Information shown>
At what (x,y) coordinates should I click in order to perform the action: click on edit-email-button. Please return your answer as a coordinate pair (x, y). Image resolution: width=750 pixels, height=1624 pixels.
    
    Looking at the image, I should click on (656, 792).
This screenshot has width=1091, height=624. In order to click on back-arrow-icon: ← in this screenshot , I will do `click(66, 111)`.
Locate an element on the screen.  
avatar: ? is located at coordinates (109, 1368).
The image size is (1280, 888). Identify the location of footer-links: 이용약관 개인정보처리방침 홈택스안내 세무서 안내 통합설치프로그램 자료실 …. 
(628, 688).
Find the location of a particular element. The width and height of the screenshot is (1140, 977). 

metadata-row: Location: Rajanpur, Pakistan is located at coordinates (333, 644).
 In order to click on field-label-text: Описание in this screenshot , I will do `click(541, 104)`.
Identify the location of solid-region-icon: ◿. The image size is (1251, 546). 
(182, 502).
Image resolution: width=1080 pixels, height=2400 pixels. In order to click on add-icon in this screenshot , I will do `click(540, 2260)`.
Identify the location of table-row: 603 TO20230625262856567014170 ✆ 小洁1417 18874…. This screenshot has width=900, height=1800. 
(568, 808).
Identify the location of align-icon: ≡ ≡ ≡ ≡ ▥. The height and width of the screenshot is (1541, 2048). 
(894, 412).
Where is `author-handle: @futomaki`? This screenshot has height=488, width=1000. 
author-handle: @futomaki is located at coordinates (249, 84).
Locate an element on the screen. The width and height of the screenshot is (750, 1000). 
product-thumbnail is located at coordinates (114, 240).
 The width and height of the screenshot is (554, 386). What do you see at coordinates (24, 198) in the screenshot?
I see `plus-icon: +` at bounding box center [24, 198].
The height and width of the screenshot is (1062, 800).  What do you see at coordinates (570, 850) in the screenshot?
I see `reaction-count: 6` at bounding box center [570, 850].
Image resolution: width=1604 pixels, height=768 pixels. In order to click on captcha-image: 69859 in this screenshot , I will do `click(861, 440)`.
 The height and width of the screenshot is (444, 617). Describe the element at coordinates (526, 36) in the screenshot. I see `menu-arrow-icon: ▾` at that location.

Exercise objective>
Can you turn the records above into a Markdown table with the columns "No." and "Text", numbering each nonblank line in order and leaving out the blank ones?

Exercise output>
| No. | Text |
|---|---|
| 1 | At what (x,y) coordinates should I click in order to perform the action: click on edit-email-button. Please return your answer as a coordinate pair (x, y). Image resolution: width=750 pixels, height=1624 pixels. |
| 2 |     Looking at the image, I should click on (656, 792). |
| 3 | This screenshot has width=1091, height=624. In order to click on back-arrow-icon: ← in this screenshot , I will do `click(66, 111)`. |
| 4 | Locate an element on the screen.   |
| 5 | avatar: ? is located at coordinates (109, 1368). |
| 6 | The image size is (1280, 888). Identify the location of footer-links: 이용약관 개인정보처리방침 홈택스안내 세무서 안내 통합설치프로그램 자료실 ….  |
| 7 | (628, 688). |
| 8 | Find the location of a particular element. The width and height of the screenshot is (1140, 977).  |
| 9 | metadata-row: Location: Rajanpur, Pakistan is located at coordinates (333, 644). |
| 10 |  In order to click on field-label-text: Описание in this screenshot , I will do `click(541, 104)`. |
| 11 | Identify the location of solid-region-icon: ◿. The image size is (1251, 546).  |
| 12 | (182, 502). |
| 13 | Image resolution: width=1080 pixels, height=2400 pixels. In order to click on add-icon in this screenshot , I will do `click(540, 2260)`. |
| 14 | Identify the location of table-row: 603 TO20230625262856567014170 ✆ 小洁1417 18874…. This screenshot has width=900, height=1800.  |
| 15 | (568, 808). |
| 16 | Identify the location of align-icon: ≡ ≡ ≡ ≡ ▥. The height and width of the screenshot is (1541, 2048).  |
| 17 | (894, 412). |
| 18 | Where is `author-handle: @futomaki`? This screenshot has height=488, width=1000.  |
| 19 | author-handle: @futomaki is located at coordinates (249, 84). |
| 20 | Locate an element on the screen. The width and height of the screenshot is (750, 1000).  |
| 21 | product-thumbnail is located at coordinates (114, 240). |
| 22 |  The width and height of the screenshot is (554, 386). What do you see at coordinates (24, 198) in the screenshot? |
| 23 | I see `plus-icon: +` at bounding box center [24, 198]. |
| 24 | The height and width of the screenshot is (1062, 800).  What do you see at coordinates (570, 850) in the screenshot? |
| 25 | I see `reaction-count: 6` at bounding box center [570, 850]. |
| 26 | Image resolution: width=1604 pixels, height=768 pixels. In order to click on captcha-image: 69859 in this screenshot , I will do `click(861, 440)`. |
| 27 |  The height and width of the screenshot is (444, 617). Describe the element at coordinates (526, 36) in the screenshot. I see `menu-arrow-icon: ▾` at that location. |